◆ TASK DESCRIPTION
Only the lines of the data below from the one with "Instruction: Click the send" through the one with "Viewport: 1442px width, 798px height." are wanted. Repeat them exactly.

◆ DATA EXCERPTS
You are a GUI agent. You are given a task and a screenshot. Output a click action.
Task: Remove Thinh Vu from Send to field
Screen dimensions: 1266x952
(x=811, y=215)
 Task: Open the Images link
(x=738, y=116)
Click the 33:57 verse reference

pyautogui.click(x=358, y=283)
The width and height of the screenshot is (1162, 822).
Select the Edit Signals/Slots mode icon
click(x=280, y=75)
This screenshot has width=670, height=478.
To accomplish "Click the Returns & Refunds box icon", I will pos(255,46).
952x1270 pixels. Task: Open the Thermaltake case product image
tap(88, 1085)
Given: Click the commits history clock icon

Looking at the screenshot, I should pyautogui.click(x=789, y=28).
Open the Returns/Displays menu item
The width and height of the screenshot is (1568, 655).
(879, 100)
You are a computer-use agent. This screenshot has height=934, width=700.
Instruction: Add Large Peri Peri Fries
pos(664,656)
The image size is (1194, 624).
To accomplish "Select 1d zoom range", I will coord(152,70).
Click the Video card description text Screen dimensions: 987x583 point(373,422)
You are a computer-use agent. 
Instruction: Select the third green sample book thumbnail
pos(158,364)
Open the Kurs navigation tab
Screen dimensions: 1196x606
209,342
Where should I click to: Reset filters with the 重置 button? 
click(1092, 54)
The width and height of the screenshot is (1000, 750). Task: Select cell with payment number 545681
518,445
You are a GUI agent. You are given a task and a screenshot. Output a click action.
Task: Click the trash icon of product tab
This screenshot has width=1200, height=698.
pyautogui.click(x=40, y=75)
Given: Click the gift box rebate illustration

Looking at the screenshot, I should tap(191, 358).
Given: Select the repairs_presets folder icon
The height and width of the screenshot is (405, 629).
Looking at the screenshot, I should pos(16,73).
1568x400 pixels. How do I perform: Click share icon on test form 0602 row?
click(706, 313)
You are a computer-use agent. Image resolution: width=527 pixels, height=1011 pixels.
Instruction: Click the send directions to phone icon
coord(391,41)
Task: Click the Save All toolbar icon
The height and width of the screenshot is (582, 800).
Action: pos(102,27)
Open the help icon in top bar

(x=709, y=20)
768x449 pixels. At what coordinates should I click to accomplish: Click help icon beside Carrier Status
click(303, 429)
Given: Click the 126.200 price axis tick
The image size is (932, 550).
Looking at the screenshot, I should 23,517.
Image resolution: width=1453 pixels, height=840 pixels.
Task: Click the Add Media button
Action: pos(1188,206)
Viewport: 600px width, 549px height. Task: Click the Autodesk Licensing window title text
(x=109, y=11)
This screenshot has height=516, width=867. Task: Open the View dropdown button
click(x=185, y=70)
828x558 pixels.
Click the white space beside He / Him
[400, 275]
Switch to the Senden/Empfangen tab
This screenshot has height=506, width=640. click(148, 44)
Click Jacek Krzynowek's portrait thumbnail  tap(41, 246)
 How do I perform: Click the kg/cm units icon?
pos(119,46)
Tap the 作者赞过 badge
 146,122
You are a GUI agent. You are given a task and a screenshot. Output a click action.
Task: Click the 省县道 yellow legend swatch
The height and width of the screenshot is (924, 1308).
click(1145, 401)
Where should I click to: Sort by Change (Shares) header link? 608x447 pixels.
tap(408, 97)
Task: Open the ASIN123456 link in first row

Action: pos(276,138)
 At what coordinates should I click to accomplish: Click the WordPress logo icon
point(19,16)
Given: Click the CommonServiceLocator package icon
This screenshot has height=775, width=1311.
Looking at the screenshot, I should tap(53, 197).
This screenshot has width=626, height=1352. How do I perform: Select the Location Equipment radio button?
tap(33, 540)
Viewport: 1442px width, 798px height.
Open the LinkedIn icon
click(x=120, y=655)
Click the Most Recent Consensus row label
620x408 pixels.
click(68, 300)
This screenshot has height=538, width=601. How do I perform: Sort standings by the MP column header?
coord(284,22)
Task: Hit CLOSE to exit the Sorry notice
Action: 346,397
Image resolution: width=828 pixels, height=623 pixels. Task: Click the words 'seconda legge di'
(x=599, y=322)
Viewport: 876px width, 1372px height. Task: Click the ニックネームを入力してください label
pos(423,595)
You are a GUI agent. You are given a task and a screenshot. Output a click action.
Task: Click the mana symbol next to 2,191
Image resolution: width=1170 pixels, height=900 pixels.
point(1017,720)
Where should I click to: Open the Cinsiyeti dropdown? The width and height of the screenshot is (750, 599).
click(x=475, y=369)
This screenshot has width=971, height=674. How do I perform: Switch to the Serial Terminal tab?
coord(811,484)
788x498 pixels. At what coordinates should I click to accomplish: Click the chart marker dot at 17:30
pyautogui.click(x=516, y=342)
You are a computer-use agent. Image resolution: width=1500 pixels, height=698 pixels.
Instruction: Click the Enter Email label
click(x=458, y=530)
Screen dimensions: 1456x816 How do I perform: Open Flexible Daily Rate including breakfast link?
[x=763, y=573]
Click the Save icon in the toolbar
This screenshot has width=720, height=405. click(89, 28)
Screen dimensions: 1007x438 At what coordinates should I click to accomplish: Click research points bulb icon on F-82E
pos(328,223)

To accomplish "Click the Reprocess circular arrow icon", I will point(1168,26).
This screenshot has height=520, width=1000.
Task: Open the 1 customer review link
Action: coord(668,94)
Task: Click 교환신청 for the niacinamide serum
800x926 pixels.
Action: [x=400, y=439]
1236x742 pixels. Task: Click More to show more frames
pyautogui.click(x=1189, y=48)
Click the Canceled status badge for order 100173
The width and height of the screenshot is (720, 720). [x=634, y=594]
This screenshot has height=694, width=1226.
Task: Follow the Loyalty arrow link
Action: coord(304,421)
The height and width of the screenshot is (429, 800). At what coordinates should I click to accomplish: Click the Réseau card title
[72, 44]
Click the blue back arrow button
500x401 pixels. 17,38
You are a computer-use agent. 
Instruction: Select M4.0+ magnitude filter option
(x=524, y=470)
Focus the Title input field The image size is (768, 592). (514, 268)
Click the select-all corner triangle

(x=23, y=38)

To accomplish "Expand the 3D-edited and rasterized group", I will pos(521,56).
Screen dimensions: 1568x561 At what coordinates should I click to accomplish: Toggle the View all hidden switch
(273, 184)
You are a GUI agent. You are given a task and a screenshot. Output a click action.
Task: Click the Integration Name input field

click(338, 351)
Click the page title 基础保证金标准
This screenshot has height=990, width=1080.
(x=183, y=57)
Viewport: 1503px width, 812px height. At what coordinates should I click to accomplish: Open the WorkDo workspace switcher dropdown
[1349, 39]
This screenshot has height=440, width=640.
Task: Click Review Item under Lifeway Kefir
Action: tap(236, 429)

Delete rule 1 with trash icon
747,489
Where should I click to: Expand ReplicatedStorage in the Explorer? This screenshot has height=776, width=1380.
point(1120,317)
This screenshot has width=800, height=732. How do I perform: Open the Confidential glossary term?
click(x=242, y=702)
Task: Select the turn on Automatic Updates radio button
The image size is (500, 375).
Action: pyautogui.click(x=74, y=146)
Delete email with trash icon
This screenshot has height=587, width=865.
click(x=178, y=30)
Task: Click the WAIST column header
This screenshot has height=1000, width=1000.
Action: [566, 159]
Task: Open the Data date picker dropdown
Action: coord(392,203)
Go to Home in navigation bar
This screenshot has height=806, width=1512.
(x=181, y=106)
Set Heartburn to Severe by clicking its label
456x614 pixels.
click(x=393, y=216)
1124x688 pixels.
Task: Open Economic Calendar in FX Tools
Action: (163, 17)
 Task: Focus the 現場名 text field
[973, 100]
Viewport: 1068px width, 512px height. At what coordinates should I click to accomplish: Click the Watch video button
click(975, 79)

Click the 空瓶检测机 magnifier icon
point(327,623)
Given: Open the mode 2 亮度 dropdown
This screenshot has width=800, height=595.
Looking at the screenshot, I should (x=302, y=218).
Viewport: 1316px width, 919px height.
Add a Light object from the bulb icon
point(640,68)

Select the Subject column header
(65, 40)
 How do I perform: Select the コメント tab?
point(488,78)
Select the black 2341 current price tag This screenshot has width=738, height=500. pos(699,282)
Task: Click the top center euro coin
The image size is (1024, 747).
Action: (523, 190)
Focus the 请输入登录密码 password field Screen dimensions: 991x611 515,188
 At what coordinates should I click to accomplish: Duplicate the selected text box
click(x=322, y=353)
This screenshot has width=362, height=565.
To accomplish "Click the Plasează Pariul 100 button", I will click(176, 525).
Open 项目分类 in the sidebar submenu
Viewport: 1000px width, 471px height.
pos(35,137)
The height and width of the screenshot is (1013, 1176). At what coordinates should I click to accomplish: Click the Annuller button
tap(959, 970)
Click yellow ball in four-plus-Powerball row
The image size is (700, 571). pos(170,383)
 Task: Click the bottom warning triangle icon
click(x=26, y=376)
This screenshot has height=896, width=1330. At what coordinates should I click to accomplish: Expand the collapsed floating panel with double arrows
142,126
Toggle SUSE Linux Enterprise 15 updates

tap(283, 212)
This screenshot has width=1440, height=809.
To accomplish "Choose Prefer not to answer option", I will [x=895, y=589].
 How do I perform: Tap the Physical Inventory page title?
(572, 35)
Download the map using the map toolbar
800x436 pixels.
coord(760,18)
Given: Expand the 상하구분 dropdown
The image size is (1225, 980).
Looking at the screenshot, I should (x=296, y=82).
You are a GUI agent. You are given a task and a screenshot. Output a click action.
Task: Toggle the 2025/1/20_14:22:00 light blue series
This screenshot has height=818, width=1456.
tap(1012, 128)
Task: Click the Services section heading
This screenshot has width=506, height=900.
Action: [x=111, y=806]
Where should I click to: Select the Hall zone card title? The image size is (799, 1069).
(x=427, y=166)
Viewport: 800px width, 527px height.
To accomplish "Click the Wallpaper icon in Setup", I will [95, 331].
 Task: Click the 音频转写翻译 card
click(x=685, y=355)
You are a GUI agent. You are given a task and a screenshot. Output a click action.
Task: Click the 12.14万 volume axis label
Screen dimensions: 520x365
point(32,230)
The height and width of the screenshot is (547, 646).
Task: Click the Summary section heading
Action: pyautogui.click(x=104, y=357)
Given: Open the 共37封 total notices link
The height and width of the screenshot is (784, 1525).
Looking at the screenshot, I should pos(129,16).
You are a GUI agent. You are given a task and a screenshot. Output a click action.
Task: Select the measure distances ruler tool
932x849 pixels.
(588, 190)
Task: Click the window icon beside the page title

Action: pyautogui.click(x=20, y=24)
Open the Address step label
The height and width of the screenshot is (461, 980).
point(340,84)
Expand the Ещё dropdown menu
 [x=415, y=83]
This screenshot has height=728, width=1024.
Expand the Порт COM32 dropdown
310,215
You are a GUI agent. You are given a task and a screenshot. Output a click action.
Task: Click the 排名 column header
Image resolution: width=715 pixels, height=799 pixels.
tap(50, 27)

◆ OUTPUT OF THE TASK
Instruction: Click the send directions to phone icon
coord(391,41)
Task: Click the Save All toolbar icon
The height and width of the screenshot is (582, 800).
Action: pos(102,27)
Open the help icon in top bar

(x=709, y=20)
768x449 pixels. At what coordinates should I click to accomplish: Click help icon beside Carrier Status
click(303, 429)
Given: Click the 126.200 price axis tick
The image size is (932, 550).
Looking at the screenshot, I should 23,517.
Image resolution: width=1453 pixels, height=840 pixels.
Task: Click the Add Media button
Action: pos(1188,206)
Viewport: 600px width, 549px height. Task: Click the Autodesk Licensing window title text
(x=109, y=11)
This screenshot has height=516, width=867. Task: Open the View dropdown button
click(x=185, y=70)
828x558 pixels.
Click the white space beside He / Him
[400, 275]
Switch to the Senden/Empfangen tab
This screenshot has height=506, width=640. click(148, 44)
Click Jacek Krzynowek's portrait thumbnail  tap(41, 246)
 How do I perform: Click the kg/cm units icon?
pos(119,46)
Tap the 作者赞过 badge
 146,122
You are a GUI agent. You are given a task and a screenshot. Output a click action.
Task: Click the 省县道 yellow legend swatch
The height and width of the screenshot is (924, 1308).
click(1145, 401)
Where should I click to: Sort by Change (Shares) header link? 608x447 pixels.
tap(408, 97)
Task: Open the ASIN123456 link in first row

Action: pos(276,138)
 At what coordinates should I click to accomplish: Click the WordPress logo icon
point(19,16)
Given: Click the CommonServiceLocator package icon
This screenshot has height=775, width=1311.
Looking at the screenshot, I should tap(53, 197).
This screenshot has width=626, height=1352. How do I perform: Select the Location Equipment radio button?
tap(33, 540)
Viewport: 1442px width, 798px height.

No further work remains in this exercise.